Lawrence Woodmere Academy, also known as "LWA", and "Woodmere Academy", is an independent school located in Woodmere, New York, United States.  It is accredited by the New York State Association of Independent Schools and the New York State Board of Regents.

History

The history of the Academy began with the founding of Lawrence Country Day School in 1891 and Woodmere Academy in 1912. The institutions merged in 1990.

The founders of Woodmere Academy adopted a motto of Disce Servire, "Learn to Serve". When Woodmere Academy and Lawrence Country Day School merged, this motto was expanded to Veritas, Integritas, Servitium, "Truth, Integrity, Service".

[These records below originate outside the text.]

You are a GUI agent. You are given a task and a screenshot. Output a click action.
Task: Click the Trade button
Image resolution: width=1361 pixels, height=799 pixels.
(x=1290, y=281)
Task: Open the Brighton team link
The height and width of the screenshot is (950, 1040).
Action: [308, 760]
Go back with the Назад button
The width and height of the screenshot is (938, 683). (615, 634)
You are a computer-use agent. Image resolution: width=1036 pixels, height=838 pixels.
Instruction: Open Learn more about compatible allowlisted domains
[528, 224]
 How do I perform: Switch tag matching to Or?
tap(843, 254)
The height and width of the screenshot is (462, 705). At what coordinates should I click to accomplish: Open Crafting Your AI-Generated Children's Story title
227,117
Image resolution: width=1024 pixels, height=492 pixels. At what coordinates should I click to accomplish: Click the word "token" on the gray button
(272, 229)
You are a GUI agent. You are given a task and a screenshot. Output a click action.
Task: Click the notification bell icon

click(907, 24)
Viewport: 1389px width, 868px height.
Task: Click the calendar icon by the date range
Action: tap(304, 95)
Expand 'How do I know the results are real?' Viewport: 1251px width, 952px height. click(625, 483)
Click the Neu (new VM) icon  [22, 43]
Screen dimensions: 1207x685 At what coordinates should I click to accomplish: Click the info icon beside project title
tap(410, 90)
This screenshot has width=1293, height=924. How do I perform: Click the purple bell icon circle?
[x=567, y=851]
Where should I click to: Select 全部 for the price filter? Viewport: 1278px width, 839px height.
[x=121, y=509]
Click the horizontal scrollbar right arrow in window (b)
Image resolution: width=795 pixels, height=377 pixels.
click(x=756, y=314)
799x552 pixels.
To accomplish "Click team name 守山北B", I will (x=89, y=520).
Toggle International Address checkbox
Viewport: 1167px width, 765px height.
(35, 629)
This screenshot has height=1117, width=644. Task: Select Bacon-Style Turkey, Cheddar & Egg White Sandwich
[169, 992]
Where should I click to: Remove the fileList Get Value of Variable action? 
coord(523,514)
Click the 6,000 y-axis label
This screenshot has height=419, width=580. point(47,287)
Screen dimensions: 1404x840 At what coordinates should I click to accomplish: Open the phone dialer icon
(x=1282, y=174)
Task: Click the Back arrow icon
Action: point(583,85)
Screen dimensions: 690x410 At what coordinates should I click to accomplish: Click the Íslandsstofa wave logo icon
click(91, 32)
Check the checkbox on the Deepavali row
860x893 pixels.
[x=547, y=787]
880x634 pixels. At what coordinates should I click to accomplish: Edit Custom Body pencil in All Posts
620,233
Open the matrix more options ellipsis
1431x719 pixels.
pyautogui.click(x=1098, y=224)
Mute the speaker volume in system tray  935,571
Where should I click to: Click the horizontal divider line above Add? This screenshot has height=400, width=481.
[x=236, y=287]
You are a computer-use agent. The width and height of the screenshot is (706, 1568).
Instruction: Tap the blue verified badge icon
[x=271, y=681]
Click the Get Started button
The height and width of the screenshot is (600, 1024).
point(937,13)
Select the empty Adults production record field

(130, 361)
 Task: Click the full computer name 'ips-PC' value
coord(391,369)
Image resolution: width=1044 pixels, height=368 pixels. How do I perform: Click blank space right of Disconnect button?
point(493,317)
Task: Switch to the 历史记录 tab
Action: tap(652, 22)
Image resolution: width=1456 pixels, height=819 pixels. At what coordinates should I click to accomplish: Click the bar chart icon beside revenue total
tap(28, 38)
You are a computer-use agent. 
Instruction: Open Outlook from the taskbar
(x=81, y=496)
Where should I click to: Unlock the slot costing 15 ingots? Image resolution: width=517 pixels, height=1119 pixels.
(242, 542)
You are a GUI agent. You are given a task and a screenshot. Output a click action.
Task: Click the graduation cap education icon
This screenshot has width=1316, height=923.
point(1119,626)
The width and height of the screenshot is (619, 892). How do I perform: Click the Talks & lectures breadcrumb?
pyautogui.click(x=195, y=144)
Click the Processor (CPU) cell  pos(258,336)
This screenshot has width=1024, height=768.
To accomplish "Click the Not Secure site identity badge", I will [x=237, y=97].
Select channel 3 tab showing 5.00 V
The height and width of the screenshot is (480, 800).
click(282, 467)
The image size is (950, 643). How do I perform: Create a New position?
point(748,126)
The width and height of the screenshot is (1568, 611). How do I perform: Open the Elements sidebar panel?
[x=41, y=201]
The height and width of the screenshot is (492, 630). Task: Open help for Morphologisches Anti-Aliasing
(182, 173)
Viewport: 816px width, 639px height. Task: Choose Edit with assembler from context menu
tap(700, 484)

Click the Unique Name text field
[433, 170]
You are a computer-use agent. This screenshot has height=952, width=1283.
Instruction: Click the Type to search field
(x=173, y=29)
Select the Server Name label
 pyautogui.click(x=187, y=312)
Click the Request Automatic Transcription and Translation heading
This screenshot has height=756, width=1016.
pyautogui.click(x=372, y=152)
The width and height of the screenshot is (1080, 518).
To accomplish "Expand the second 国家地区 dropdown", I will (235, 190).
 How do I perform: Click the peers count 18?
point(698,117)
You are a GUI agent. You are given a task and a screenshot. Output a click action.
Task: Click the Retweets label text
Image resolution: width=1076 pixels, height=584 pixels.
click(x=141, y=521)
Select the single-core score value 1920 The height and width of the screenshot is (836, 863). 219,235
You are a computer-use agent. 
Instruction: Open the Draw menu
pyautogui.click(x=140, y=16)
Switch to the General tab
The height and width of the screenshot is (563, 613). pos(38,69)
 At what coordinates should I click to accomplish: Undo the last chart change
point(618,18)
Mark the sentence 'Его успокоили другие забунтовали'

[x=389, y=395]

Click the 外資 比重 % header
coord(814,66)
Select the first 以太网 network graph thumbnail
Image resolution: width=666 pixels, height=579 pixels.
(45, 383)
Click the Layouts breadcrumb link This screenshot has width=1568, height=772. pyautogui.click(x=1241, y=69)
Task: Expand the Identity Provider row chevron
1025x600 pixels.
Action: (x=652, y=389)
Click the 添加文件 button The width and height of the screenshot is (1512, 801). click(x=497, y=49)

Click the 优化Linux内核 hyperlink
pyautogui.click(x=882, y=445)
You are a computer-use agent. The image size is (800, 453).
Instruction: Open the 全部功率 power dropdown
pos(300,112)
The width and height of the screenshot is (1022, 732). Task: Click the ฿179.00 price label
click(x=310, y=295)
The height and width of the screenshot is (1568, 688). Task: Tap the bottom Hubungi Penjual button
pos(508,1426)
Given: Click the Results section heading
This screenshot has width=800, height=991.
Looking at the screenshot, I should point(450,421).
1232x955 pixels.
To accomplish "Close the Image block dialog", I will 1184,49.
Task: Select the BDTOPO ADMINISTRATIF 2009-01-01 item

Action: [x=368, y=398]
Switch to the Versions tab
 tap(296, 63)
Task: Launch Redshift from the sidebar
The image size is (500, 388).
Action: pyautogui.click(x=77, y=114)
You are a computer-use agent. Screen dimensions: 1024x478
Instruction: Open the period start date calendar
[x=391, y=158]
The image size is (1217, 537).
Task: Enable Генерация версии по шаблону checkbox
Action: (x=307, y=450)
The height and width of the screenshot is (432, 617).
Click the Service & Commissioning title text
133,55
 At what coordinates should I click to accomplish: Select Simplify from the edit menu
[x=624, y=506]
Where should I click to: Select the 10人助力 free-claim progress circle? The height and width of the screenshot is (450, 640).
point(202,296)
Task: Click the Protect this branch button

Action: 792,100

The students come from all parts of Long Island, Brooklyn, and Queens, as well as countries abroad.

Notable alumni
Roger Berlind (1930–2020; class of 1948) Theatrical producer and long-time board member of Lehman Brothers Holdings, Inc. and Lehman Brothers Inc, a founders of Carter, Berlind, Potoma & Weillin 1960, a company that would later through Sandy Weill become Shearson Loeb Rhoades, which was eventually sold to American Express in 1981 for approximately $930 million in stock.
Steven Ross (Class of 1955), military historian, William V. Pratt Chair in Military History at  the United States Naval War College, awarded the United States Navy Meritorious Civilian Service Award.
Stuart Beck (1946–2016, Class of 1964), Lawyer and diplomat for Palau who helped negotiate the Compact of Free Association, which established Palau as an independent nation in free association with the United States in 1994.
 Matthew Blank, (Class of 1968), CEO of Showtime Networks
 Karen Burstein (Class of 1960), Politician and former judge who was the unsuccessful Democratic nominee for New York State Attorney General in 1994.
 Michael Cohen (Class of 1984), Executive Vice-President, Trump Organization; Special Counsel to Donald Trump.
 Jordan Dingle (born 2000), college basketball player for the Penn Quakers of the Ivy League.
 Andrew Barth Feldman (born 2002), winner of best actor at the 2018 Jimmy Awards and star of Dear Evan Hansen on Broadway 
 Barbara Heldt (born 1940; class of 1958), emerita professor of Russian and Slavic studies.
 David A. Kessler (born 1951; class of 1969), former Food and Drug Administration Commissioner and best-selling author
 Victor LaValle (born 1972; class of 1991), author
 Richard LeFrak (born 1945; class of 1963), real-estate developer 
 Neil David Levin (1954–2001, class of 1972), Executive Director of the Port Authority of New York and New Jersey, killed during the September 11 terrorist attacks on the World Trade Center.
 Tyrone Nash (born 1988, class of 2006). professional basketball player
 Michael Pertschuk (1933–2022; class of 1950), chairman of the Federal Trade Commission from 1977 to 1981
 Tony Petitti (Class of 1979), Chief Operating Officer of Major League Baseball
 Robin Wagner (born 1957, class of 1975), Olympic figure-skating coach. 
 Bob Wolff (1920–2017, class of 1938), sports radio broadcaster.

References

External links
Official website

International schools in New York (state)
Schools in Nassau County, New York
Five Towns
Private elementary schools in New York (state)
Private middle schools in New York (state)
Private high schools in New York (state)
International high schools
Educational institutions established in 1912
1912 establishments in New York (state)
Preparatory schools in New York (state)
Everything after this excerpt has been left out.